- _Data for the task_:

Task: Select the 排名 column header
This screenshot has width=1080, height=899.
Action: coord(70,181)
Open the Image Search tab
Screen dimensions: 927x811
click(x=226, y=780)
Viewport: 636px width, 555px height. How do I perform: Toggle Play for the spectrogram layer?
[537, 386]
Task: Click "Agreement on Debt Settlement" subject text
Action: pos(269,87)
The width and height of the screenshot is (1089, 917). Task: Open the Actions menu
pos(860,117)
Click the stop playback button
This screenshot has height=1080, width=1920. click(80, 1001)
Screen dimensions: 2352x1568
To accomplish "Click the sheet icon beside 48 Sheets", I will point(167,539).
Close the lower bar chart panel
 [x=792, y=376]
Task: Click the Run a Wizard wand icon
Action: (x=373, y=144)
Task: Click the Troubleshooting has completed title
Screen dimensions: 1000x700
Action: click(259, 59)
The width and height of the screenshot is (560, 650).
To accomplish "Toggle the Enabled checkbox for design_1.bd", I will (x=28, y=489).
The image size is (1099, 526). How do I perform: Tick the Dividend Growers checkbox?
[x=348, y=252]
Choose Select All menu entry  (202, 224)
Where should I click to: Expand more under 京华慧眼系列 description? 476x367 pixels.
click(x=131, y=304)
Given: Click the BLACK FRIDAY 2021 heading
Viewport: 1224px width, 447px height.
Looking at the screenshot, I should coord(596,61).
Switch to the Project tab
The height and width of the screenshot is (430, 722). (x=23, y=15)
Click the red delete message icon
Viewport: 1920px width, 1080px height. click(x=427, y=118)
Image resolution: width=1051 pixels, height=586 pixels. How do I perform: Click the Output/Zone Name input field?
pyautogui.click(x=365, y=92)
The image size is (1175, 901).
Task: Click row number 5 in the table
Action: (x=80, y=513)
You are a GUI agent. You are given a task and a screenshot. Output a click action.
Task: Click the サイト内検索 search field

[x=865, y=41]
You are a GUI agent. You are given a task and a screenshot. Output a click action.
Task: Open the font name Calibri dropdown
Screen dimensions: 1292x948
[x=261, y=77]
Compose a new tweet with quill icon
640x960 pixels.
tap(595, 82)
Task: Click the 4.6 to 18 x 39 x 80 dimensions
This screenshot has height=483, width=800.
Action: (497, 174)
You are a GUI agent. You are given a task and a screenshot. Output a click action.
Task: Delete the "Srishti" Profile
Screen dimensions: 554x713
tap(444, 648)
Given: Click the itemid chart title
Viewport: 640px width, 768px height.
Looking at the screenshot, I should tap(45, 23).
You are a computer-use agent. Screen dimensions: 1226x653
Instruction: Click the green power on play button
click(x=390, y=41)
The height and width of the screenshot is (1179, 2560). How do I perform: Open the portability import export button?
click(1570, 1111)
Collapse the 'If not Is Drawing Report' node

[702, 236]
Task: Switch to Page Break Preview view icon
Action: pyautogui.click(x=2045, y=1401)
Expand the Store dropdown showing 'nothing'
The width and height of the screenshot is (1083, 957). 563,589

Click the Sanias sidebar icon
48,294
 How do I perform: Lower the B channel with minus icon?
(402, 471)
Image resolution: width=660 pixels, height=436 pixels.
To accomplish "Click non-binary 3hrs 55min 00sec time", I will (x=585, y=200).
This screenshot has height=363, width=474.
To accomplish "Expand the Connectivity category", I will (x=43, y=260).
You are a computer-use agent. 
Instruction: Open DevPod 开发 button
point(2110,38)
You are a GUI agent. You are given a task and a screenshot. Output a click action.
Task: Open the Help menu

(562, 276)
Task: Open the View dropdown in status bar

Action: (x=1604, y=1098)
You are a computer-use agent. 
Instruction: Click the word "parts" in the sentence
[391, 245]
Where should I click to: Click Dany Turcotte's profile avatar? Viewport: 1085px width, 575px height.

- _The exercise_: Rewrite the material above, changing every "Screen dimensions" to "Screen size" and leaving everything else as it is.

- _Written response_:
Task: Select the 排名 column header
This screenshot has width=1080, height=899.
Action: coord(70,181)
Open the Image Search tab
Screen size: 927x811
click(x=226, y=780)
Viewport: 636px width, 555px height. How do I perform: Toggle Play for the spectrogram layer?
[537, 386]
Task: Click "Agreement on Debt Settlement" subject text
Action: pos(269,87)
The width and height of the screenshot is (1089, 917). Task: Open the Actions menu
pos(860,117)
Click the stop playback button
This screenshot has height=1080, width=1920. click(80, 1001)
Screen size: 2352x1568
To accomplish "Click the sheet icon beside 48 Sheets", I will point(167,539).
Close the lower bar chart panel
 [x=792, y=376]
Task: Click the Run a Wizard wand icon
Action: (x=373, y=144)
Task: Click the Troubleshooting has completed title
Screen size: 1000x700
Action: click(259, 59)
The width and height of the screenshot is (560, 650).
To accomplish "Toggle the Enabled checkbox for design_1.bd", I will (x=28, y=489).
The image size is (1099, 526). How do I perform: Tick the Dividend Growers checkbox?
[x=348, y=252]
Choose Select All menu entry  (202, 224)
Where should I click to: Expand more under 京华慧眼系列 description? 476x367 pixels.
click(x=131, y=304)
Given: Click the BLACK FRIDAY 2021 heading
Viewport: 1224px width, 447px height.
Looking at the screenshot, I should coord(596,61).
Switch to the Project tab
The height and width of the screenshot is (430, 722). (x=23, y=15)
Click the red delete message icon
Viewport: 1920px width, 1080px height. click(x=427, y=118)
Image resolution: width=1051 pixels, height=586 pixels. How do I perform: Click the Output/Zone Name input field?
pyautogui.click(x=365, y=92)
The image size is (1175, 901).
Task: Click row number 5 in the table
Action: (x=80, y=513)
You are a GUI agent. You are given a task and a screenshot. Output a click action.
Task: Click the サイト内検索 search field

[x=865, y=41]
You are a GUI agent. You are given a task and a screenshot. Output a click action.
Task: Open the font name Calibri dropdown
Screen size: 1292x948
[x=261, y=77]
Compose a new tweet with quill icon
640x960 pixels.
tap(595, 82)
Task: Click the 4.6 to 18 x 39 x 80 dimensions
This screenshot has height=483, width=800.
Action: (497, 174)
You are a GUI agent. You are given a task and a screenshot. Output a click action.
Task: Delete the "Srishti" Profile
Screen size: 554x713
tap(444, 648)
Given: Click the itemid chart title
Viewport: 640px width, 768px height.
Looking at the screenshot, I should tap(45, 23).
You are a computer-use agent. Screen size: 1226x653
Instruction: Click the green power on play button
click(x=390, y=41)
The height and width of the screenshot is (1179, 2560). How do I perform: Open the portability import export button?
click(1570, 1111)
Collapse the 'If not Is Drawing Report' node

[702, 236]
Task: Switch to Page Break Preview view icon
Action: pyautogui.click(x=2045, y=1401)
Expand the Store dropdown showing 'nothing'
The width and height of the screenshot is (1083, 957). 563,589

Click the Sanias sidebar icon
48,294
 How do I perform: Lower the B channel with minus icon?
(402, 471)
Image resolution: width=660 pixels, height=436 pixels.
To accomplish "Click non-binary 3hrs 55min 00sec time", I will (x=585, y=200).
This screenshot has height=363, width=474.
To accomplish "Expand the Connectivity category", I will (x=43, y=260).
You are a computer-use agent. 
Instruction: Open DevPod 开发 button
point(2110,38)
You are a GUI agent. You are given a task and a screenshot. Output a click action.
Task: Open the Help menu

(562, 276)
Task: Open the View dropdown in status bar

Action: (x=1604, y=1098)
You are a computer-use agent. 
Instruction: Click the word "parts" in the sentence
[391, 245]
Where should I click to: Click Dany Turcotte's profile avatar? Viewport: 1085px width, 575px height.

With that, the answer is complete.